Top of Working data

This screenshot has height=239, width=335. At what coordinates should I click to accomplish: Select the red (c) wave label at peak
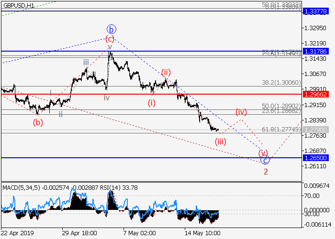point(110,39)
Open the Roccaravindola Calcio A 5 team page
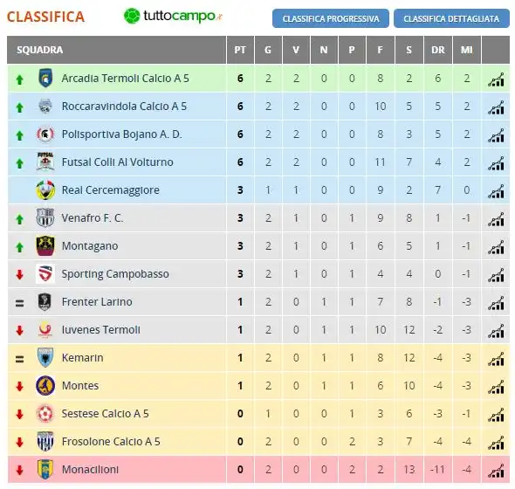 pyautogui.click(x=124, y=107)
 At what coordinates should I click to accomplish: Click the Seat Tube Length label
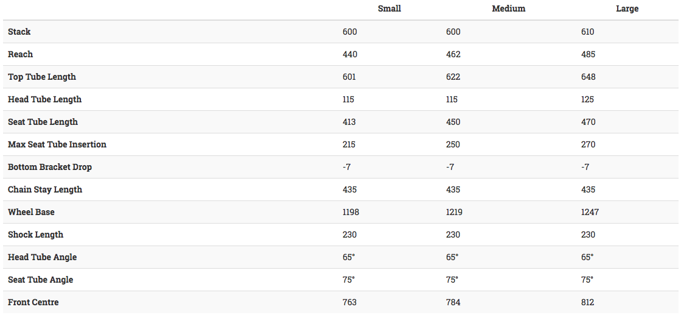(x=43, y=122)
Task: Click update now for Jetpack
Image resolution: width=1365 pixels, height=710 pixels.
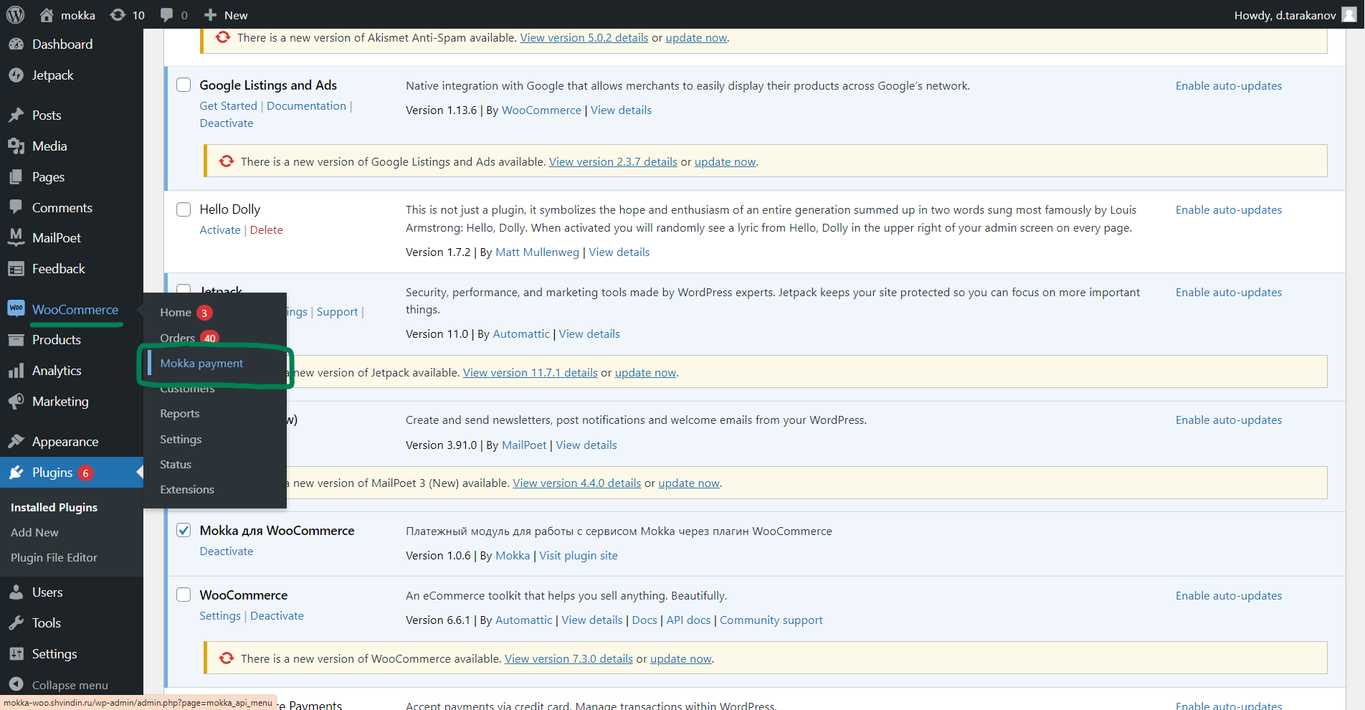Action: [x=645, y=373]
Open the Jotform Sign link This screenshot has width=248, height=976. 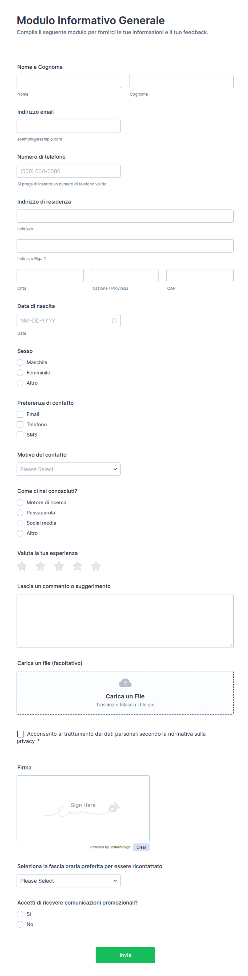120,847
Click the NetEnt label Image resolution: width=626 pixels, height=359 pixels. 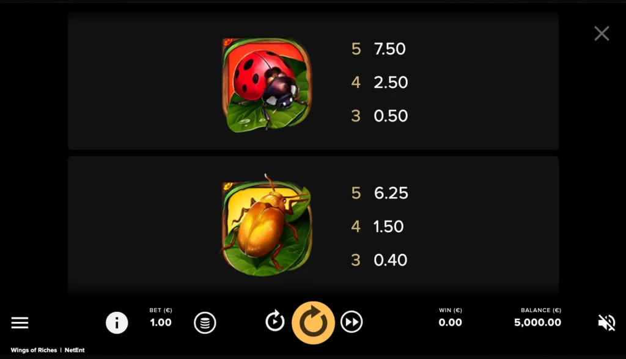(75, 350)
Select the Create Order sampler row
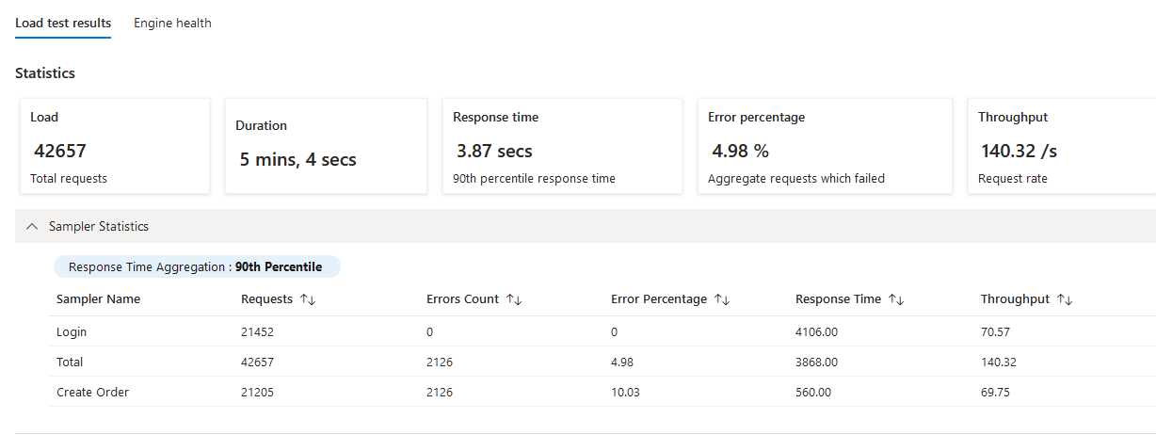 pyautogui.click(x=602, y=392)
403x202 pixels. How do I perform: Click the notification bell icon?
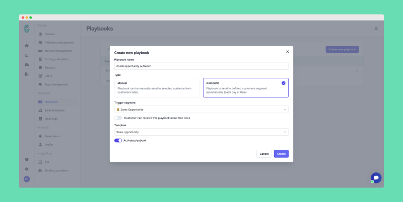[376, 29]
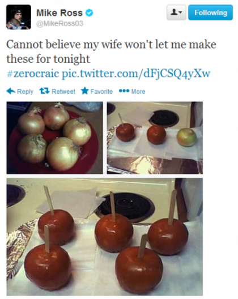View the photo with one uncoated onion
This screenshot has width=238, height=299.
click(155, 138)
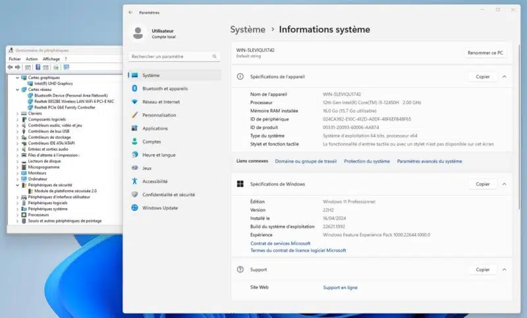
Task: Select the Accessibilité sidebar item
Action: click(x=155, y=181)
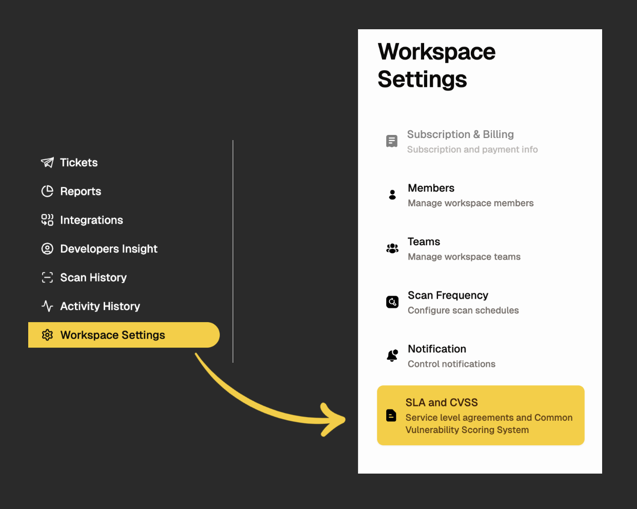
Task: Click the Members person icon
Action: 392,194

Bottom of Working data

§ Task description
In the entries above, find the line containing "Select the Create Order sampler row", then please retype it and every line after it through the last, exactly as written, omitting pictures.

§ Written response
Select the Create Order sampler row
 pyautogui.click(x=602, y=392)
403x202 pixels. How do I perform: Click the notification bell icon?
[376, 29]
View the photo with one uncoated onion
This screenshot has width=238, height=299.
click(155, 138)
Task: Select the Accessibilité sidebar item
Action: click(x=155, y=181)
Task: Click the Members person icon
Action: 392,194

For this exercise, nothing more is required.